▶ Exercise data
::::
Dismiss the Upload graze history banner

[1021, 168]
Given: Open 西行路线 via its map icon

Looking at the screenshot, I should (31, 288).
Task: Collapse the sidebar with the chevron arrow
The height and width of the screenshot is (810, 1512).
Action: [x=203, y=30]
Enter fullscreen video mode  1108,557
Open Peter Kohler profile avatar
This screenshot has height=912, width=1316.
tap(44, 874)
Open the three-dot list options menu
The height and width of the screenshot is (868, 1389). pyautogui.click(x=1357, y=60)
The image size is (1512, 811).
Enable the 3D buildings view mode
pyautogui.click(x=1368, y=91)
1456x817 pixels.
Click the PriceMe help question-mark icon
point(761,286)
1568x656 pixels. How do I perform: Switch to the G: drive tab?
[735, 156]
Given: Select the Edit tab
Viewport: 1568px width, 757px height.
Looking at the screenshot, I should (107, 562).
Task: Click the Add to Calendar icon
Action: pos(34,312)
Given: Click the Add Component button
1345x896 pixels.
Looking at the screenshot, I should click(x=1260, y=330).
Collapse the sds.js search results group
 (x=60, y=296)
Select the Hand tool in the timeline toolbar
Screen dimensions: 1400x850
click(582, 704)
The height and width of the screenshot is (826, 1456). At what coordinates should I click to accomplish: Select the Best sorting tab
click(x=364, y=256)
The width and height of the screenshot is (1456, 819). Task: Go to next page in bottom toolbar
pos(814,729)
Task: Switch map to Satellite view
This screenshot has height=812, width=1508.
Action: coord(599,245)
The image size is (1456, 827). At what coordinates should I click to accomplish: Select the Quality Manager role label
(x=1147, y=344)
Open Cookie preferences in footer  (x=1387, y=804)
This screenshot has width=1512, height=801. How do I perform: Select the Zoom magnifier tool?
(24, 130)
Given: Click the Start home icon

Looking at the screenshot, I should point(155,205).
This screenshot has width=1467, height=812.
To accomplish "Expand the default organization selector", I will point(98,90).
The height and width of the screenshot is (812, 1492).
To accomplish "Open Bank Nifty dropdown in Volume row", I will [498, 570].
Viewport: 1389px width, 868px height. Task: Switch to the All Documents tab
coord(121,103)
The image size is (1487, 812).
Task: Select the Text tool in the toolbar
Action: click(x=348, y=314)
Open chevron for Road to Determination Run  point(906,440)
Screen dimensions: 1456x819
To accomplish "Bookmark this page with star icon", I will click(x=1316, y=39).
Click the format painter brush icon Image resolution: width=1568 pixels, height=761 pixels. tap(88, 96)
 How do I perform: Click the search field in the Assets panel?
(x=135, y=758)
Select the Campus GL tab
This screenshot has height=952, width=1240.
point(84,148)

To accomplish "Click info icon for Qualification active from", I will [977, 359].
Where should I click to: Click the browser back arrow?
::::
▶ Task statement
Write out the entire listing so that each line matches the original exactly.

▶ Answer area
Dismiss the Upload graze history banner

[1021, 168]
Given: Open 西行路线 via its map icon

Looking at the screenshot, I should (31, 288).
Task: Collapse the sidebar with the chevron arrow
The height and width of the screenshot is (810, 1512).
Action: [x=203, y=30]
Enter fullscreen video mode  1108,557
Open Peter Kohler profile avatar
This screenshot has height=912, width=1316.
tap(44, 874)
Open the three-dot list options menu
The height and width of the screenshot is (868, 1389). pyautogui.click(x=1357, y=60)
The image size is (1512, 811).
Enable the 3D buildings view mode
pyautogui.click(x=1368, y=91)
1456x817 pixels.
Click the PriceMe help question-mark icon
point(761,286)
1568x656 pixels. How do I perform: Switch to the G: drive tab?
[735, 156]
Given: Select the Edit tab
Viewport: 1568px width, 757px height.
Looking at the screenshot, I should (107, 562).
Task: Click the Add to Calendar icon
Action: pos(34,312)
Given: Click the Add Component button
1345x896 pixels.
Looking at the screenshot, I should click(x=1260, y=330).
Collapse the sds.js search results group
 (x=60, y=296)
Select the Hand tool in the timeline toolbar
Screen dimensions: 1400x850
click(582, 704)
The height and width of the screenshot is (826, 1456). At what coordinates should I click to accomplish: Select the Best sorting tab
click(x=364, y=256)
The width and height of the screenshot is (1456, 819). Task: Go to next page in bottom toolbar
pos(814,729)
Task: Switch map to Satellite view
This screenshot has height=812, width=1508.
Action: coord(599,245)
The image size is (1456, 827). At what coordinates should I click to accomplish: Select the Quality Manager role label
(x=1147, y=344)
Open Cookie preferences in footer  (x=1387, y=804)
This screenshot has width=1512, height=801. How do I perform: Select the Zoom magnifier tool?
(24, 130)
Given: Click the Start home icon

Looking at the screenshot, I should point(155,205).
This screenshot has width=1467, height=812.
To accomplish "Expand the default organization selector", I will point(98,90).
The height and width of the screenshot is (812, 1492).
To accomplish "Open Bank Nifty dropdown in Volume row", I will [498, 570].
Viewport: 1389px width, 868px height. Task: Switch to the All Documents tab
coord(121,103)
The image size is (1487, 812).
Task: Select the Text tool in the toolbar
Action: click(x=348, y=314)
Open chevron for Road to Determination Run  point(906,440)
Screen dimensions: 1456x819
To accomplish "Bookmark this page with star icon", I will click(x=1316, y=39).
Click the format painter brush icon Image resolution: width=1568 pixels, height=761 pixels. tap(88, 96)
 How do I perform: Click the search field in the Assets panel?
(x=135, y=758)
Select the Campus GL tab
This screenshot has height=952, width=1240.
point(84,148)

To accomplish "Click info icon for Qualification active from", I will [977, 359].
Where should I click to: Click the browser back arrow?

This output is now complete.